• Exercise
Beginning with the line that mentions "Message Forum (742, 172)", reproduce every line through the last line of the entries, exactly, and only those.

• Records for processing

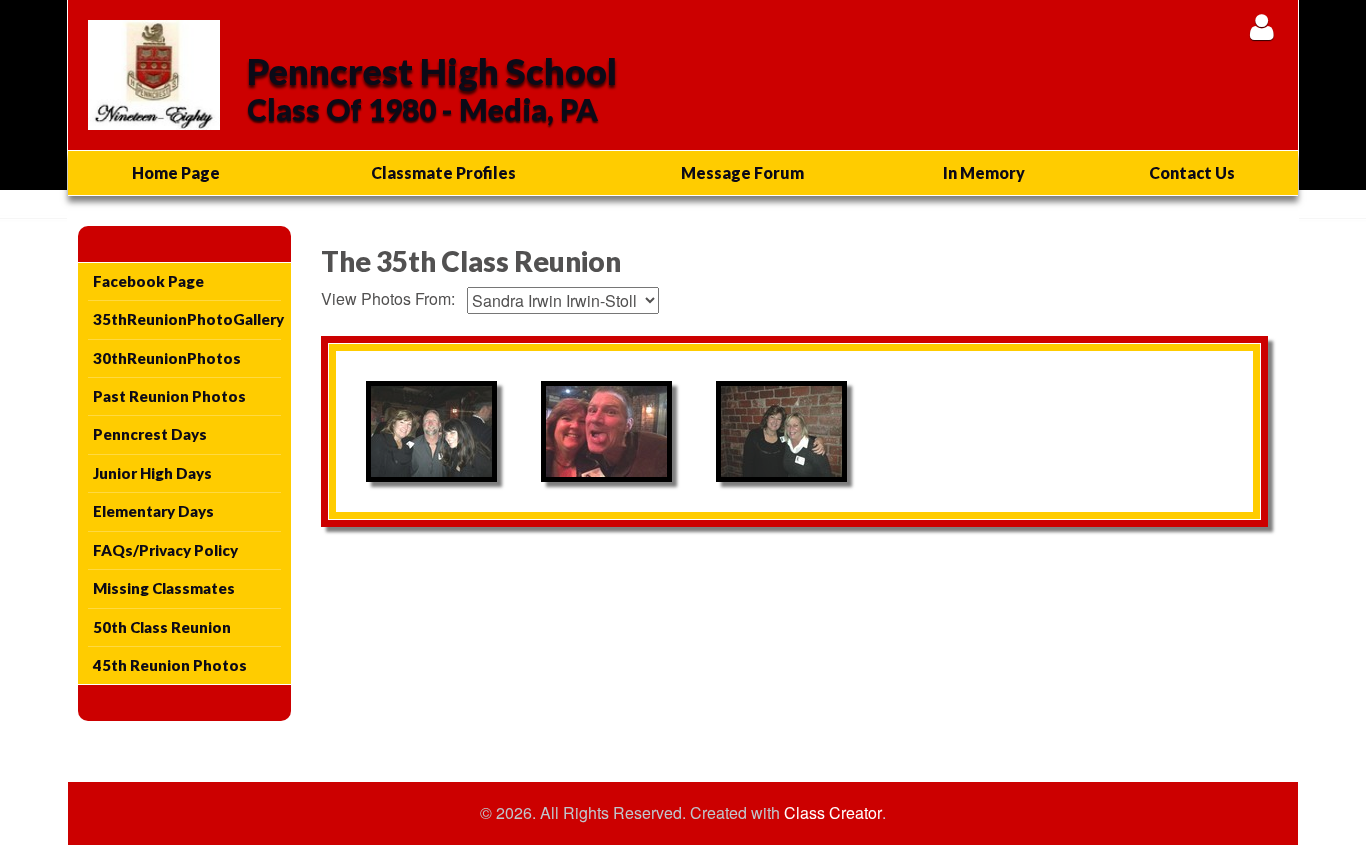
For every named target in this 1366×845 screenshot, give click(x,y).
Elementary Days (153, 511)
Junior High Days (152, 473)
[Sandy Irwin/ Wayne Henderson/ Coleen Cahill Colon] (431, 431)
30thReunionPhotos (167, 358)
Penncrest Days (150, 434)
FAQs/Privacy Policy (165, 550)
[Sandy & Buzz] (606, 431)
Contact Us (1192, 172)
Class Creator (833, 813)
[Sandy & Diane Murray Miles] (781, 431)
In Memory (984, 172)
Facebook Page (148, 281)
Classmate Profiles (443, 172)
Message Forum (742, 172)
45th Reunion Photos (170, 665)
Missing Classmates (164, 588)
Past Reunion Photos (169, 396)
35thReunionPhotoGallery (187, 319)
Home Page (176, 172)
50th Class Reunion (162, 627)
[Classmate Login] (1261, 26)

• Written answer
Message Forum (742, 172)
45th Reunion Photos (170, 665)
Missing Classmates (164, 588)
Past Reunion Photos (169, 396)
35thReunionPhotoGallery (187, 319)
Home Page (176, 172)
50th Class Reunion (162, 627)
[Classmate Login] (1261, 26)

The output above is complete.